## WHAT TO WORK ON
Nothing in the data may be altered; restate all of it exactly.

## RECORDS PROVIDED
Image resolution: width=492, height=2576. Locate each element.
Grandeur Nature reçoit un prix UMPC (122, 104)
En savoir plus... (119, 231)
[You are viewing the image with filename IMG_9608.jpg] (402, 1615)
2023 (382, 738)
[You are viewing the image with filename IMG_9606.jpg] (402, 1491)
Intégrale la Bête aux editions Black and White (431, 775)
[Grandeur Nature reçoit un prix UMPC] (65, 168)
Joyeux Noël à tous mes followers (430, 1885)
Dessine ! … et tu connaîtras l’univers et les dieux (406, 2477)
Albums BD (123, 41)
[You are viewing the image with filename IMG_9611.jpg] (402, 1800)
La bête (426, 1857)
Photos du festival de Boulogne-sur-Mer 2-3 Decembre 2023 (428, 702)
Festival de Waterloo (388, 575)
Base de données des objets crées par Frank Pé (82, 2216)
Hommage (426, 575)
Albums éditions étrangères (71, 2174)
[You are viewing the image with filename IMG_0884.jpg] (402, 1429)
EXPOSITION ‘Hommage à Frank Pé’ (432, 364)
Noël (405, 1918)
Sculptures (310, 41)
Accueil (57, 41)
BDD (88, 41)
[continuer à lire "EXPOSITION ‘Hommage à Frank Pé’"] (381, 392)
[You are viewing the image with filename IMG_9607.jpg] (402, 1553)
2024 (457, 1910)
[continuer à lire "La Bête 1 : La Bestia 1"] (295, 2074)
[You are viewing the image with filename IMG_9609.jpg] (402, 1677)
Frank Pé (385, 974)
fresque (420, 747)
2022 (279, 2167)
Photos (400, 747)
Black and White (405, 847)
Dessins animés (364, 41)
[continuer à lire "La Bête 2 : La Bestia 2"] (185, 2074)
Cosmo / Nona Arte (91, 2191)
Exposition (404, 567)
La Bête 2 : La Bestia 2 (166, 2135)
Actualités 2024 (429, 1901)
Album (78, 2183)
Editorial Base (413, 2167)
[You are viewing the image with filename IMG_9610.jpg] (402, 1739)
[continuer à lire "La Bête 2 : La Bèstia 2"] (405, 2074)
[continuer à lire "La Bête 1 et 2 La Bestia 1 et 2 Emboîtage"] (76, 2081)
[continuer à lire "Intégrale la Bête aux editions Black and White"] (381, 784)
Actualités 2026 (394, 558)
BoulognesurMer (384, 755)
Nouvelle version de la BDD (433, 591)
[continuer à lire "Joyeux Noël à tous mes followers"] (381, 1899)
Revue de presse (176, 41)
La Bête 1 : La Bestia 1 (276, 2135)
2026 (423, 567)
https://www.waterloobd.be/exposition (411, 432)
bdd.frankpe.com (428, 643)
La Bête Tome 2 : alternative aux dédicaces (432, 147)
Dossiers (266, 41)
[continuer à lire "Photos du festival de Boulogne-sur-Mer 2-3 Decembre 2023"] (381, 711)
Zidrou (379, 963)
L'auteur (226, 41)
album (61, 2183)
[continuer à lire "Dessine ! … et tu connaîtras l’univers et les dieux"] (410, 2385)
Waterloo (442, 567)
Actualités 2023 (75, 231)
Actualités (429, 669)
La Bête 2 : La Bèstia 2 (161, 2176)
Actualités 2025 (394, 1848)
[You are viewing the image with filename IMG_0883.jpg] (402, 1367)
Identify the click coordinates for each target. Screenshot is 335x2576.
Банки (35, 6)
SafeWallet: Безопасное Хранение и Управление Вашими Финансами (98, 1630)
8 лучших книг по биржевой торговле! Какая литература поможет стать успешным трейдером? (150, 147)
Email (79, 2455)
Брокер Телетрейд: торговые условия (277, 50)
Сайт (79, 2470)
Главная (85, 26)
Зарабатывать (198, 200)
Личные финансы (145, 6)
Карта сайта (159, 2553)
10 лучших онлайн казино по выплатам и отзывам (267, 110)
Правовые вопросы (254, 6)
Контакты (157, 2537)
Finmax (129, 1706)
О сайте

## WRITTEN RESPONSE
Image resolution: width=492, height=2576. Locate each element.
Grandeur Nature reçoit un prix UMPC (122, 104)
En savoir plus... (119, 231)
[You are viewing the image with filename IMG_9608.jpg] (402, 1615)
2023 (382, 738)
[You are viewing the image with filename IMG_9606.jpg] (402, 1491)
Intégrale la Bête aux editions Black and White (431, 775)
[Grandeur Nature reçoit un prix UMPC] (65, 168)
Joyeux Noël à tous mes followers (430, 1885)
Dessine ! … et tu connaîtras l’univers et les dieux (406, 2477)
Albums BD (123, 41)
[You are viewing the image with filename IMG_9611.jpg] (402, 1800)
La bête (426, 1857)
Photos du festival de Boulogne-sur-Mer 2-3 Decembre 2023 (428, 702)
Festival de Waterloo (388, 575)
Base de données des objets crées par Frank Pé (82, 2216)
Hommage (426, 575)
Albums éditions étrangères (71, 2174)
[You are viewing the image with filename IMG_0884.jpg] (402, 1429)
EXPOSITION ‘Hommage à Frank Pé’ (432, 364)
Noël (405, 1918)
Sculptures (310, 41)
Accueil (57, 41)
BDD (88, 41)
[continuer à lire "EXPOSITION ‘Hommage à Frank Pé’"] (381, 392)
[You are viewing the image with filename IMG_9607.jpg] (402, 1553)
2024 (457, 1910)
[continuer à lire "La Bête 1 : La Bestia 1"] (295, 2074)
[You are viewing the image with filename IMG_9609.jpg] (402, 1677)
Frank Pé (385, 974)
fresque (420, 747)
2022 (279, 2167)
Photos (400, 747)
Black and White (405, 847)
Dessins animés (364, 41)
[continuer à lire "La Bête 2 : La Bestia 2"] (185, 2074)
Cosmo / Nona Arte (91, 2191)
Exposition (404, 567)
La Bête 2 : La Bestia 2 (166, 2135)
Actualités 2024 (429, 1901)
Album (78, 2183)
Editorial Base (413, 2167)
[You are viewing the image with filename IMG_9610.jpg] (402, 1739)
[continuer à lire "La Bête 2 : La Bèstia 2"] (405, 2074)
[continuer à lire "La Bête 1 et 2 La Bestia 1 et 2 Emboîtage"] (76, 2081)
[continuer à lire "Intégrale la Bête aux editions Black and White"] (381, 784)
Actualités 2026 (394, 558)
BoulognesurMer (384, 755)
Nouvelle version de la BDD (433, 591)
[continuer à lire "Joyeux Noël à tous mes followers"] (381, 1899)
Revue de presse (176, 41)
La Bête 1 : La Bestia 1 (276, 2135)
2026 (423, 567)
https://www.waterloobd.be/exposition (411, 432)
bdd.frankpe.com (428, 643)
La Bête Tome 2 : alternative aux dédicaces (432, 147)
Dossiers (266, 41)
[continuer à lire "Photos du festival de Boulogne-sur-Mer 2-3 Decembre 2023"] (381, 711)
Zidrou (379, 963)
L'auteur (226, 41)
album (61, 2183)
[continuer à lire "Dessine ! … et tu connaîtras l’univers et les dieux"] (410, 2385)
Waterloo (442, 567)
Actualités 2023 (75, 231)
Actualités (429, 669)
La Bête 2 : La Bèstia 2 (161, 2176)
Actualités 2025 (394, 1848)
[You are viewing the image with filename IMG_0883.jpg] (402, 1367)
Identify the click coordinates for each target. Screenshot is 335x2576.
Банки (35, 6)
SafeWallet: Безопасное Хранение и Управление Вашими Финансами (98, 1630)
8 лучших книг по биржевой торговле! Какая литература поможет стать успешным трейдером? (150, 147)
Email (79, 2455)
Брокер Телетрейд: торговые условия (277, 50)
Сайт (79, 2470)
Главная (85, 26)
Зарабатывать (198, 200)
Личные финансы (145, 6)
Карта сайта (159, 2553)
10 лучших онлайн казино по выплатам и отзывам (267, 110)
Правовые вопросы (254, 6)
Контакты (157, 2537)
Finmax (129, 1706)
О сайте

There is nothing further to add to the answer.